На тряпичные головы этих бродяг были напялены детские ватные капоры или продавленные котелки. Эти заломленные котелки придавали пугалам несколько игривый и вместе с тем бесстыдный вид. Казалось, что владельцы этих котелков сейчас же пустятся в «танец смерти» или канкан.
Самой большой популярностью пользовалось пугало из огорода на Карантинном молу. Оно изображало прощелыгу в шкиперской каскетке, с бутылкой водки в руке. Прощелыгу этого прозвали «Жорой с Дюковского сада».
Вместо водки в бутылке была морская вода. Но это мешало завсегдатаям порта восхищаться ловкой выдумкой хозяина огорода и шумно его приветствовать.
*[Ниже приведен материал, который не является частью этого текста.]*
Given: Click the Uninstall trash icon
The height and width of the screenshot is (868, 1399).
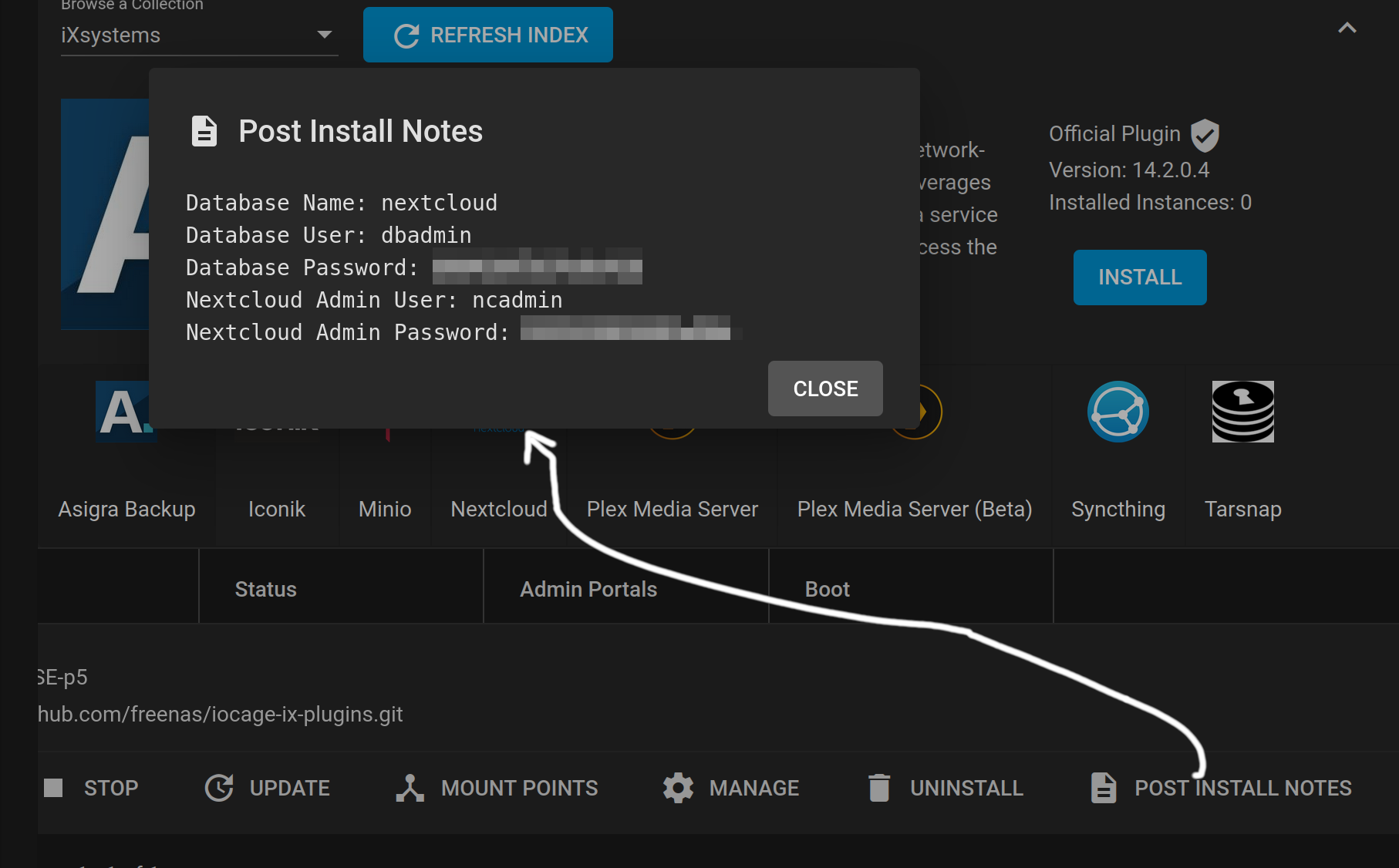Looking at the screenshot, I should coord(879,788).
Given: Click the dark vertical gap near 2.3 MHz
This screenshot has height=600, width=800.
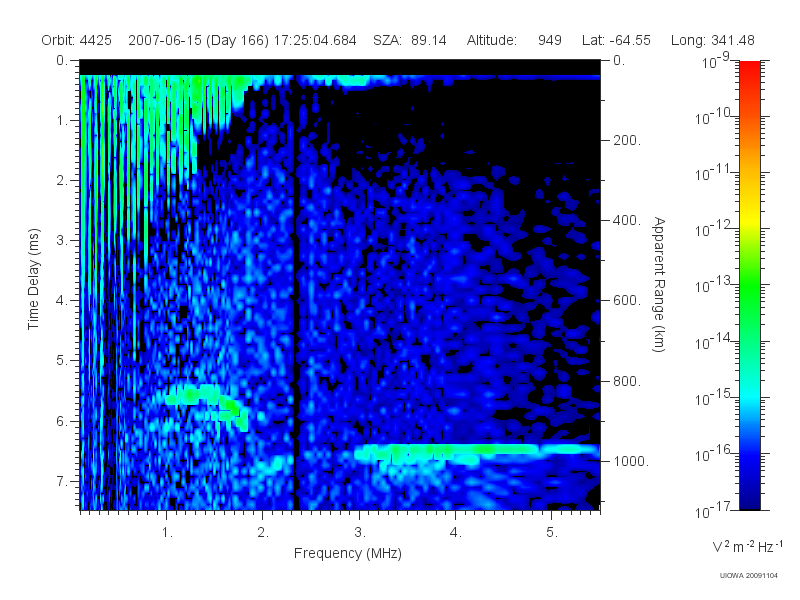Looking at the screenshot, I should 296,291.
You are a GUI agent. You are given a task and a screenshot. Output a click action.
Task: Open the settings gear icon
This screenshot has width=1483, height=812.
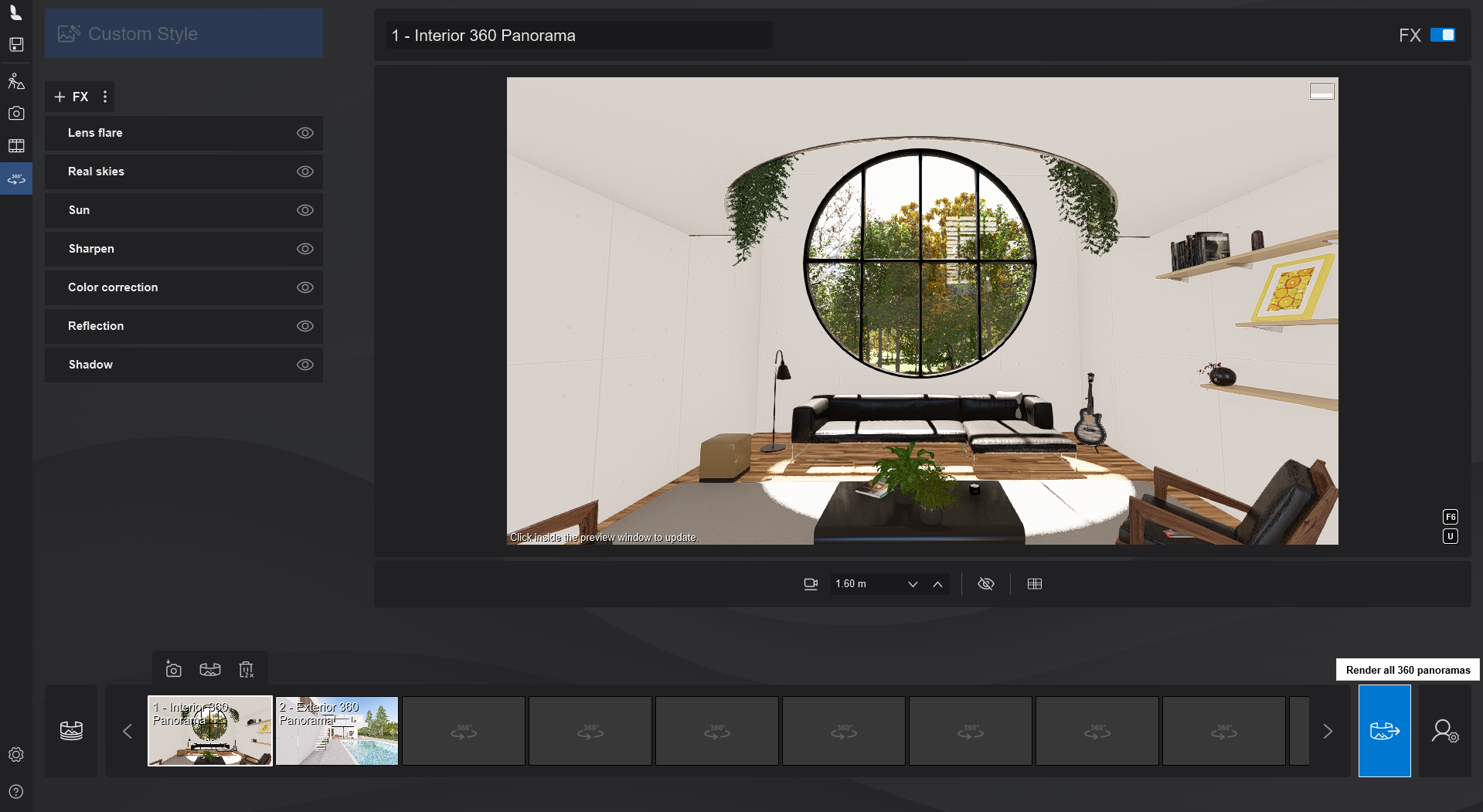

Из всяческих сооружений против воробьев пользовалась всеобщим признанием только маленькая ветряная мельница. Ее фанерные крылья вертелись от морского бриза и ударяли по осколкам стекла, подвешенным на шпагате. От этого получался довольно приятный и дробный звон, нестерпимый для воробьев.
Были еще бамбуковые шесты с привязанными к ним разноцветными тряпками. Они развевались по ветру, скручиваясь в клубки и распускаясь.
Все это (в том числе и пугала в порту) было косвенными приметами блокады. Она проходила в Одессе пока что спокойно (в начале лета даже старый знакомец <<Ля Скарп» удалился от одесских берегов), и потому ей сопутствовали разные мирные, а иной раз и идиллические занятия жителей.
Война с белополяками не дошла до Одессы. Было тихо. Только изредка в море, всегда в стороне Очакова и Кинбурнской косы, возникали орудийные громы. Это врангелевский крейсер «Кагул» приходил из Крыма и бессмысленно обстреливал берег. Его тут же прогоняли наши береговые батареи, и «Кагул» охотно возвращался в Севастополь с видом исполненного долга, – немилосердно дымя, перекатывая стальным носом груды сияющей пены и развевая на гафеле грот-мачты выцветший андреевский флаг.